Asked 6 months ago in Capital Gains Tax from Djibouti

Hi

 

The sale transaction shall be subject to capital gain taxes. It would be a Long term capital gain.

 

Capital gain will be calculated by reducing indexed cost of acquisition from the sale proceeds.

 

LTCG is chargeable @ 20 % as added by surcharge and cess.

 

If you invest the capital gain amount in new residential house property or 54EC eligible bonds, the capital gains shall be exempt.

Lakshita Bhandari
CA, Mumbai
4255 Answers
239 Consultations

5.0 on 5.0

Dear Sir,

 

Hope you are doing well !!

 

To calculate the long-term capital gains tax payable, the following formula is to be used:

Long-term capital gain = full value of consideration received or accruing – (indexed cost of acquisition + indexed cost of improvement + cost of transfer), where:

Indexed cost of acquisition = cost of acquisition x cost inflation index of the year of transfer/cost inflation index of the year of acquisition.

Indexed cost of improvement = cost of improvement x cost inflation index of the year of transfer/cost inflation index of the year of improvement.

 

Please share the details of property like date of purchase, cost of acquisition, cost of improvements, cost of sales  for exact capital gain calculation.

 

There are numerous slabs and sections under which you can save on tax if you reinvest your long-term capital gains.

 

Section 54

 

Under this section, you can avoid tax on capital gains from the sale of a house property if you reinvest the money to buy another property. You can claim tax exemptions under this section if you buy the new property one year before the sale or two years after the sale. In case it is under construction, the new property should be ready within three years of the old property’s sale.

 

To claim full exemption the entire capital gains have to be invested.

 

In case entire capital gains are not invested – the amount not invested is charged to as long-term capital gains.

 

This exemption will be reversed if you sell this new property within 3 years of purchase and capital gains from the sale of the new property will be taxed as short-term capital gains.

           

Section 54F

 

Under this section, you can avoid tax on capital gains from the sale of any assets other than house property if you reinvest the money to buy another property.

 

You can claim total tax exemption by using the money you gain from selling any asset (except a house property) to buy a house property, which needs to be bought one year before the sale or two years after the sale. For under-construction properties, the new property should be ready within three years of the asset’s sale. 

 

To claim full exemption the entire sale receipts have to be invested.

(Item-finding records)
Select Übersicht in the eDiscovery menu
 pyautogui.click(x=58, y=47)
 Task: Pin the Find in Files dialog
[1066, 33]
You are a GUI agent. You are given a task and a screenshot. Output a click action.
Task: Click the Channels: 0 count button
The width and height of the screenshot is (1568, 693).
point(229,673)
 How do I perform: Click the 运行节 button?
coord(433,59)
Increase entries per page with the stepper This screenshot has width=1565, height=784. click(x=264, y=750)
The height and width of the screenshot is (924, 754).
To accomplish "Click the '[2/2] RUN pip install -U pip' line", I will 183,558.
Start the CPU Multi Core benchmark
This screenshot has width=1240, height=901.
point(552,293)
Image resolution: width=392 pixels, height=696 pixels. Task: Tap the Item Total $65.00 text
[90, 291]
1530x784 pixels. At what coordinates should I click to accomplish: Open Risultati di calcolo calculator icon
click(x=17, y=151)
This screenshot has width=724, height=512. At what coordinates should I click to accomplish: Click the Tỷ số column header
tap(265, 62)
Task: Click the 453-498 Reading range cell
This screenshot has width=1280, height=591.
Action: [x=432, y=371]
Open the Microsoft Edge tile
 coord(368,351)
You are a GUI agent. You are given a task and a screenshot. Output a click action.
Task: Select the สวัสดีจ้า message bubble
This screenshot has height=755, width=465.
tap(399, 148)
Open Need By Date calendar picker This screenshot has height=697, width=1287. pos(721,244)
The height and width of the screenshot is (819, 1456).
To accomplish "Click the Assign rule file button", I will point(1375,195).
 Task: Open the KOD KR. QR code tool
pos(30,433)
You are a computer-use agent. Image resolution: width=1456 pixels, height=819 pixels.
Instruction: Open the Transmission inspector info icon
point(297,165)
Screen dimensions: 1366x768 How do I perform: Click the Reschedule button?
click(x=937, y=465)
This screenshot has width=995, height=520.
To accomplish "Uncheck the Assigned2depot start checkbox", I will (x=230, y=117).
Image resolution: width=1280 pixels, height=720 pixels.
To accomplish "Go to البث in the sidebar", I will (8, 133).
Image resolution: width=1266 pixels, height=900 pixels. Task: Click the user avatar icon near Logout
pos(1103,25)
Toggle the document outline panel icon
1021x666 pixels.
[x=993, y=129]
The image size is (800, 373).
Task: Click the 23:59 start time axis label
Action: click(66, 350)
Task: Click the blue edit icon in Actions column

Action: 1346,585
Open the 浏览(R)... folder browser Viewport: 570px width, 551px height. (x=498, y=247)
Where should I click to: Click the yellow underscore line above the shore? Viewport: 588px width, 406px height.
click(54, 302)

#### AIM OF THE EXERCISE:
Print the part of the capital gains tax text starting with "This exemption will" and going on through "the asset’s sale.".

#### ANSWER TO THIS TASK:
This exemption will be reversed if you sell this new property within 3 years of purchase and capital gains from the sale of the new property will be taxed as short-term capital gains.

           

Section 54F

 

Under this section, you can avoid tax on capital gains from the sale of any assets other than house property if you reinvest the money to buy another property.

 

You can claim total tax exemption by using the money you gain from selling any asset (except a house property) to buy a house property, which needs to be bought one year before the sale or two years after the sale. For under-construction properties, the new property should be ready within three years of the asset’s sale.